● **Task brief**: In this exercise, the data must be written out exactly.

··········

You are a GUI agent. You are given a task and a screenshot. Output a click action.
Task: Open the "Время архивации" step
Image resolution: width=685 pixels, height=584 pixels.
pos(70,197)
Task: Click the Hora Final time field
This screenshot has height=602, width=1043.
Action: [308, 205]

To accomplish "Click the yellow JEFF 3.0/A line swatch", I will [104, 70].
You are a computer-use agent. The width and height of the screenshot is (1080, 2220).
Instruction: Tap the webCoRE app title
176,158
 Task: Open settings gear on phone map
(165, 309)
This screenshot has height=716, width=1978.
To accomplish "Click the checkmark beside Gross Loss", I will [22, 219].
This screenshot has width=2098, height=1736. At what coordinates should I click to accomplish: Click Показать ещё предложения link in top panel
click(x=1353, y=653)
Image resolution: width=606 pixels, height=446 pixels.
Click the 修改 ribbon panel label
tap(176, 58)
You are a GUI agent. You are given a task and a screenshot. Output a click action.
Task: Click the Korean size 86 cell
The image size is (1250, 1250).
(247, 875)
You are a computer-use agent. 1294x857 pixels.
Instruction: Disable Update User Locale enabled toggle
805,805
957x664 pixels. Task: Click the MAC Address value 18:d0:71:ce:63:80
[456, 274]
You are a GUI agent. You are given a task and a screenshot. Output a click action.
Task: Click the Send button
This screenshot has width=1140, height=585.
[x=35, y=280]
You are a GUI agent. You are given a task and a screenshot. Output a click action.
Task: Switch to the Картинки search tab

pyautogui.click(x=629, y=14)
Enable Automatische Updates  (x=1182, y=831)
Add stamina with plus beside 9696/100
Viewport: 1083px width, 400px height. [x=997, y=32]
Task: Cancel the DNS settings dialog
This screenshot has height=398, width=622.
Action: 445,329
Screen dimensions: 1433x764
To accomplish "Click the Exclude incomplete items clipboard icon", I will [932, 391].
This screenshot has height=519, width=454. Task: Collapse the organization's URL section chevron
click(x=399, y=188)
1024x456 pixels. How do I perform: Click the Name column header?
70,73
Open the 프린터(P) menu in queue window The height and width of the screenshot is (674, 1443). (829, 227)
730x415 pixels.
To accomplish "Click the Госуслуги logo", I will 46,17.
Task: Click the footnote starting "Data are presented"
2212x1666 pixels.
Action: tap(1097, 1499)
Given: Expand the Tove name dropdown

··········

● **Answer for this exercise**:
You are a GUI agent. You are given a task and a screenshot. Output a click action.
Task: Open the "Время архивации" step
Image resolution: width=685 pixels, height=584 pixels.
pos(70,197)
Task: Click the Hora Final time field
This screenshot has height=602, width=1043.
Action: [308, 205]

To accomplish "Click the yellow JEFF 3.0/A line swatch", I will [104, 70].
You are a computer-use agent. The width and height of the screenshot is (1080, 2220).
Instruction: Tap the webCoRE app title
176,158
 Task: Open settings gear on phone map
(165, 309)
This screenshot has height=716, width=1978.
To accomplish "Click the checkmark beside Gross Loss", I will [22, 219].
This screenshot has width=2098, height=1736. At what coordinates should I click to accomplish: Click Показать ещё предложения link in top panel
click(x=1353, y=653)
Image resolution: width=606 pixels, height=446 pixels.
Click the 修改 ribbon panel label
tap(176, 58)
You are a GUI agent. You are given a task and a screenshot. Output a click action.
Task: Click the Korean size 86 cell
The image size is (1250, 1250).
(247, 875)
You are a computer-use agent. 1294x857 pixels.
Instruction: Disable Update User Locale enabled toggle
805,805
957x664 pixels. Task: Click the MAC Address value 18:d0:71:ce:63:80
[456, 274]
You are a GUI agent. You are given a task and a screenshot. Output a click action.
Task: Click the Send button
This screenshot has width=1140, height=585.
[x=35, y=280]
You are a GUI agent. You are given a task and a screenshot. Output a click action.
Task: Switch to the Картинки search tab

pyautogui.click(x=629, y=14)
Enable Automatische Updates  (x=1182, y=831)
Add stamina with plus beside 9696/100
Viewport: 1083px width, 400px height. [x=997, y=32]
Task: Cancel the DNS settings dialog
This screenshot has height=398, width=622.
Action: 445,329
Screen dimensions: 1433x764
To accomplish "Click the Exclude incomplete items clipboard icon", I will [932, 391].
This screenshot has height=519, width=454. Task: Collapse the organization's URL section chevron
click(x=399, y=188)
1024x456 pixels. How do I perform: Click the Name column header?
70,73
Open the 프린터(P) menu in queue window The height and width of the screenshot is (674, 1443). (829, 227)
730x415 pixels.
To accomplish "Click the Госуслуги logo", I will 46,17.
Task: Click the footnote starting "Data are presented"
2212x1666 pixels.
Action: tap(1097, 1499)
Given: Expand the Tove name dropdown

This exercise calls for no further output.